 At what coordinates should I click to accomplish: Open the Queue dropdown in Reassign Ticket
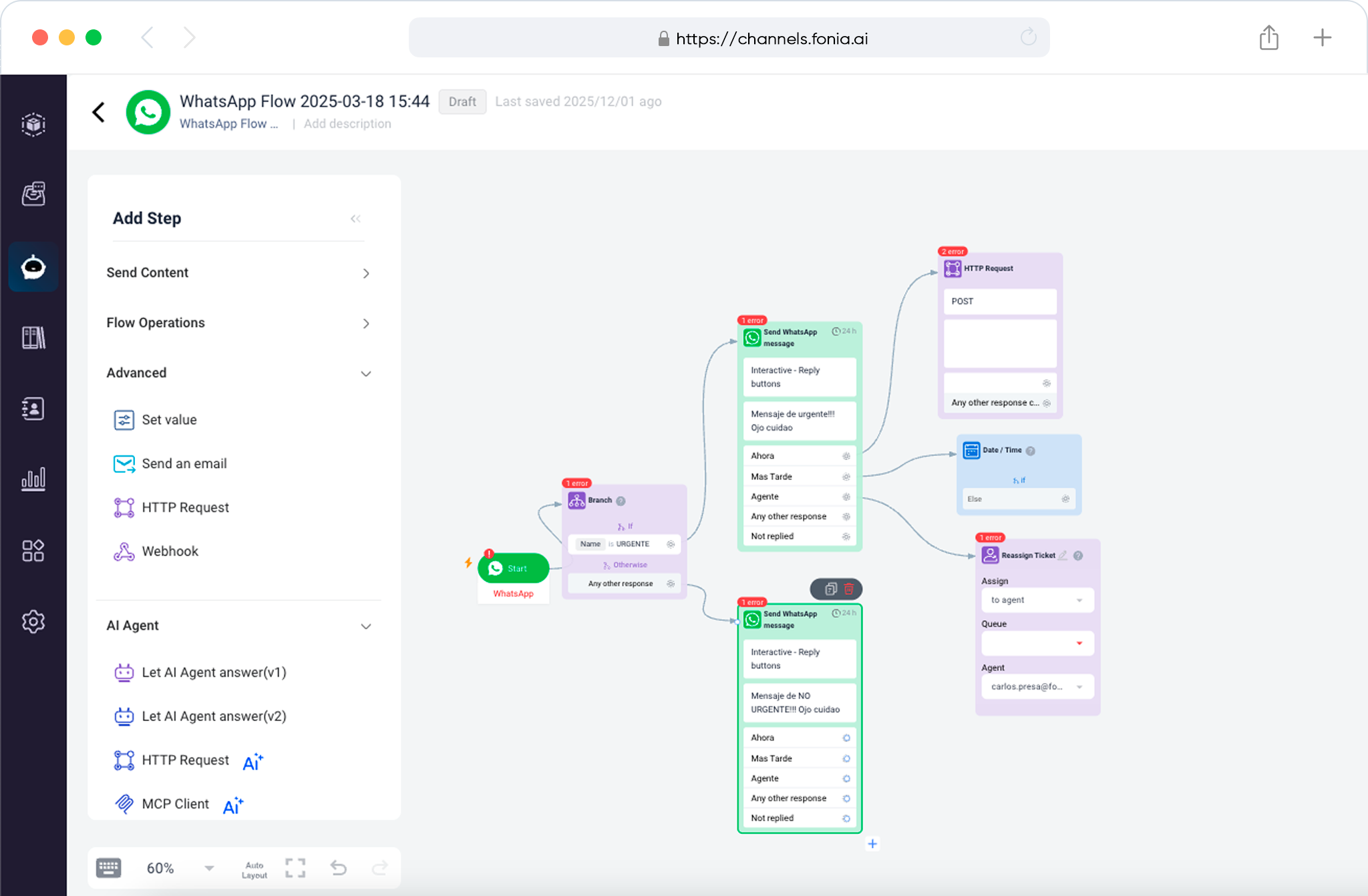coord(1037,644)
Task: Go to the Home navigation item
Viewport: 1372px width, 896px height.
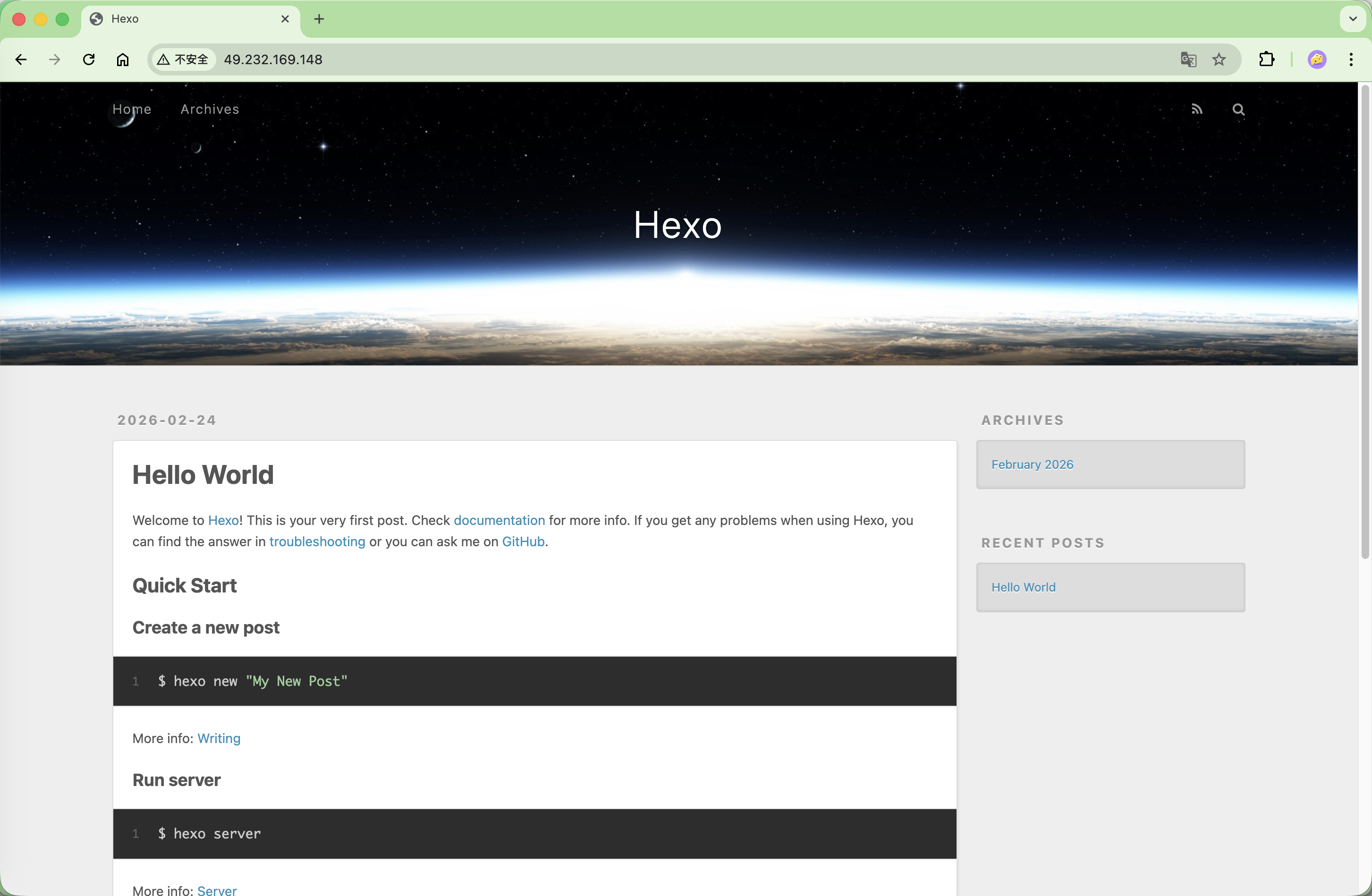Action: (x=132, y=110)
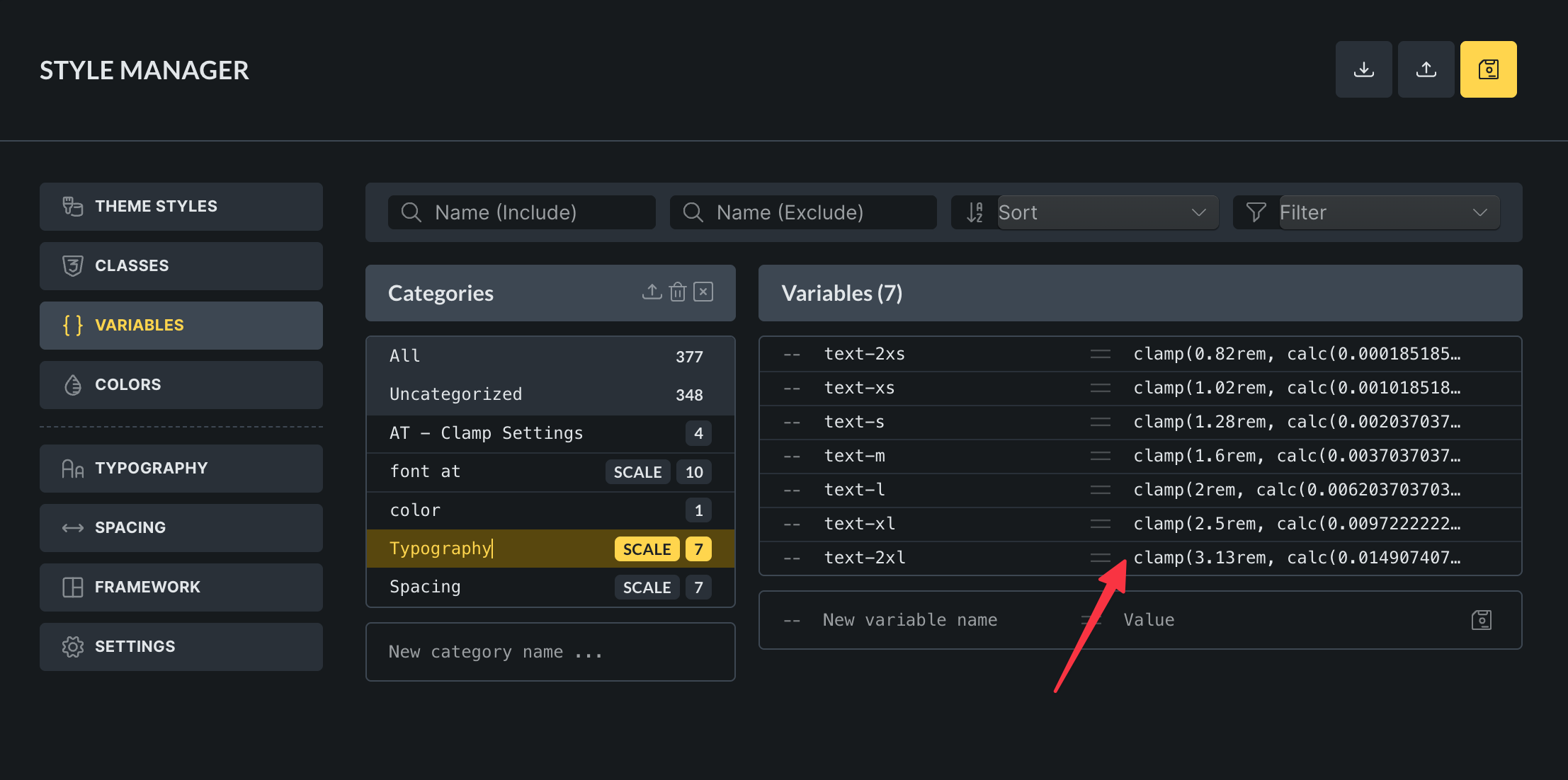Go to Theme Styles in sidebar
Viewport: 1568px width, 780px height.
point(181,207)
· · ·
[Task brief]
Skip every picture and retype only the lines from the line with "Task: Go to the Home navigation item" through the last line of the listing, both ends included, exactly as they appear.

[Output of the exercise]
Task: Go to the Home navigation item
Viewport: 1372px width, 896px height.
Action: (x=132, y=110)
Go to Theme Styles in sidebar
Viewport: 1568px width, 780px height.
point(181,207)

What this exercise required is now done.